Ce concept nous donne les moyens de comprendre comment cette
structure est à la base de toutes les formes sociales de la
domination, puisqu’elle est la première forme et la forme
fondamentale de l’appropriation privée, celle des corps, du corps
sexué. Cette Division sexuelle comme mode de production spécifique,
traverse et structure tous les autres modes de production (appareil
d’Etat, partis, syndicats, toutes les institutions...). Par son
universalité on peut dire qu’elle fait des femmes une “classe”

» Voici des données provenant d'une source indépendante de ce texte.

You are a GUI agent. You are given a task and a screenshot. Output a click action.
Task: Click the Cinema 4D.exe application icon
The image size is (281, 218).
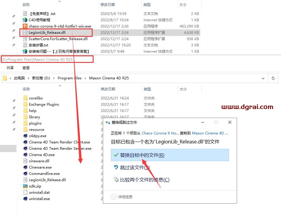click(x=25, y=155)
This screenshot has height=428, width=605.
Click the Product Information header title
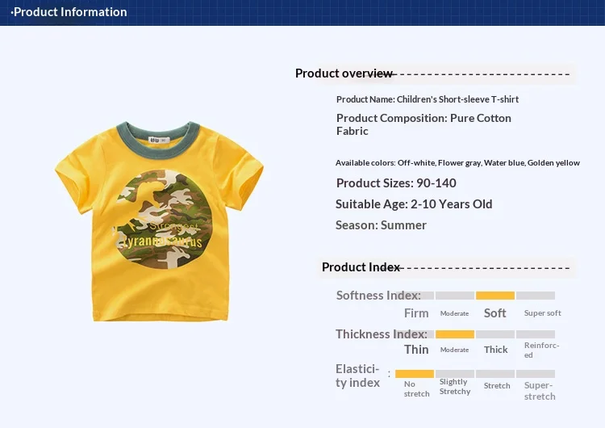click(x=69, y=12)
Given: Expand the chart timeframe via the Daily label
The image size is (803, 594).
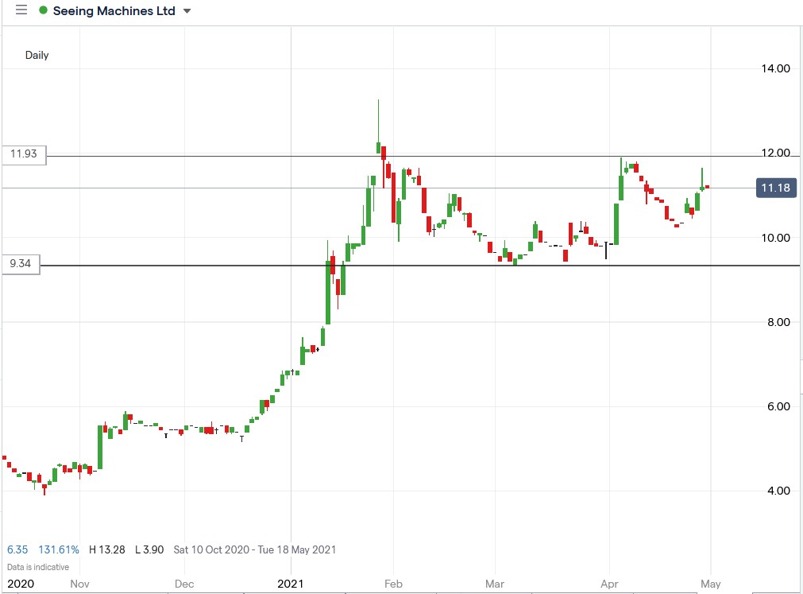Looking at the screenshot, I should pyautogui.click(x=37, y=55).
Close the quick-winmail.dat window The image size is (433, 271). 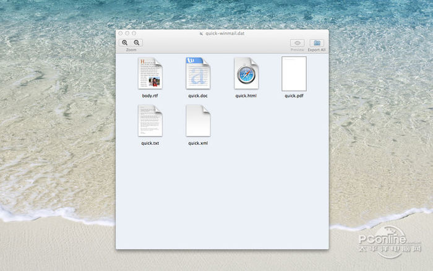click(121, 33)
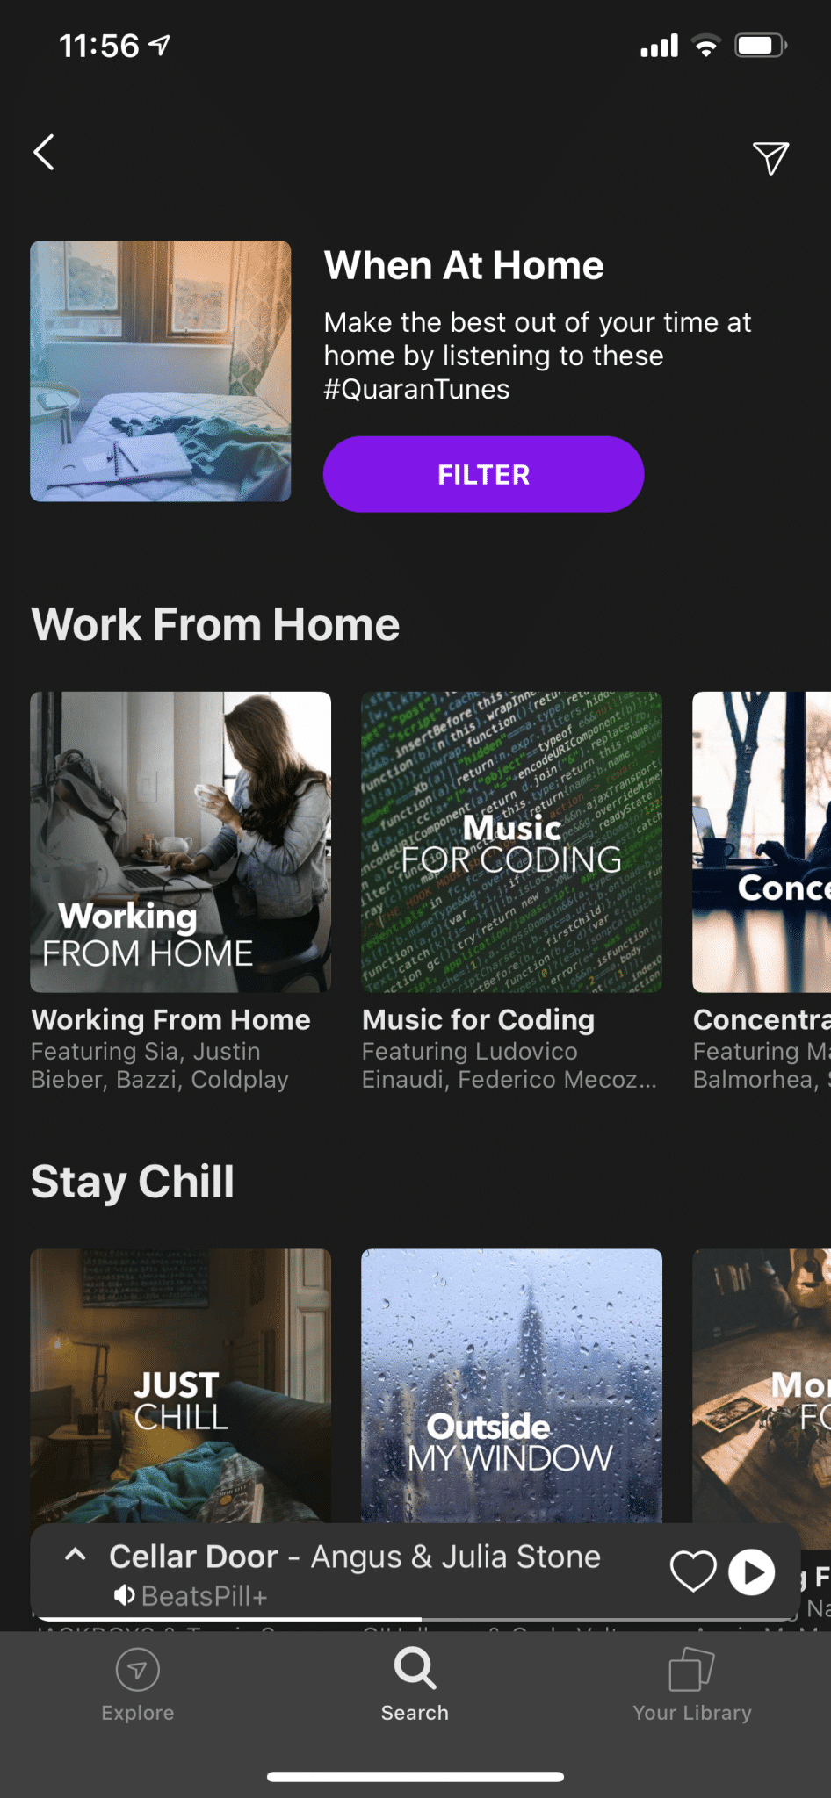Tap the BeatsPill+ speaker output icon
Viewport: 831px width, 1798px height.
point(124,1595)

exploitée. Aussi La domination du capitalisme intègre, pour sa
reproduction, la structure patriarcale qui
a existé bien avant lui. Et pourtant
c’est pour la nécessité de son exploitation qu’il a libéré
(contre le pouvoir patriarcal), toutes les forces de travail, femmes
et enfants compris, inaugurant ainsi l’universalité de son
extension. Mais la division sexuelle du travail lui permet
d’amoindrir les forces qui pourraient s’opposer à lui, en
exacerbant les conflits entre les hommes et les femmes. Il tire de
plus profit d’une force de travail au rabais, qui se doit de
réparer, soigner la force de travail masculine.
Pour
théoriser la “liaison spécifique” de la lutte des classes et de
la lutte contre le patriarcat, nous avions avancé (le groupe
d’”Elles voient rouge”)dans Feminisme
et marxisme(I),
le concept de “surdétermination” pour montrer comment dans tout
processus révolutionnaire, la lutte contre le patriarcat est la
lutte qui fonde, surdétermine le sens de la lutte des classes. Cette
liaison ne pouvait donc être pensée dans la forme de l’extériorité,
mais sous la forme de la détermination “en dernière instance”
(c’est-à-dire la plus
déterminante même si elle n’est pas la cause directe),
car elle dessine le destin d’une révolution: qu’une
domination des hommes sur les femmes soient maintenue, et c’est
toute la hiérarchie et le système de la
domination qui se maintient et se reconstruit, annulant le procés de
la révolution. Poser la question de la relation entre les femmes et
les hommes comme constitutive du devenir
révolutionnaire de la révolution, c’est
faire entendre qu’on ne saurait séparer ce devenir, du “devenir
révolutionnaire des gens”(G.Deleuze), de
la transformation de la subjectivité (des hommes comme des femmes),
dans son désir d’avoir le pouvoir, c’est-à-dire dans les formes
de sa jouissance. Mais c’est aussi
mettre l’accent, sur le fait que la lutte contre le patriarcat ne
peut elle-même se déployer, que dans le sens de la fin des classes
sociales, et de tout
système
d’emprise sur
l’autre pour le dominer ou le dévaloriser. Ça veut dire à
l’horizon, défaire le mode de production et donc les
rapports de production dans lesquels nous vivons, détruire
l’appareil d’Etat qui constitue le socle de sa formation et de sa
pérennisation. La théorisation du
système patriarcal, appelle à penser sa destruction dans l’horizon
du communisme. Seule la théorie marxiste nous permettait et nous
permet toujours aujourd’hui, d’être aussi hardies et radicales.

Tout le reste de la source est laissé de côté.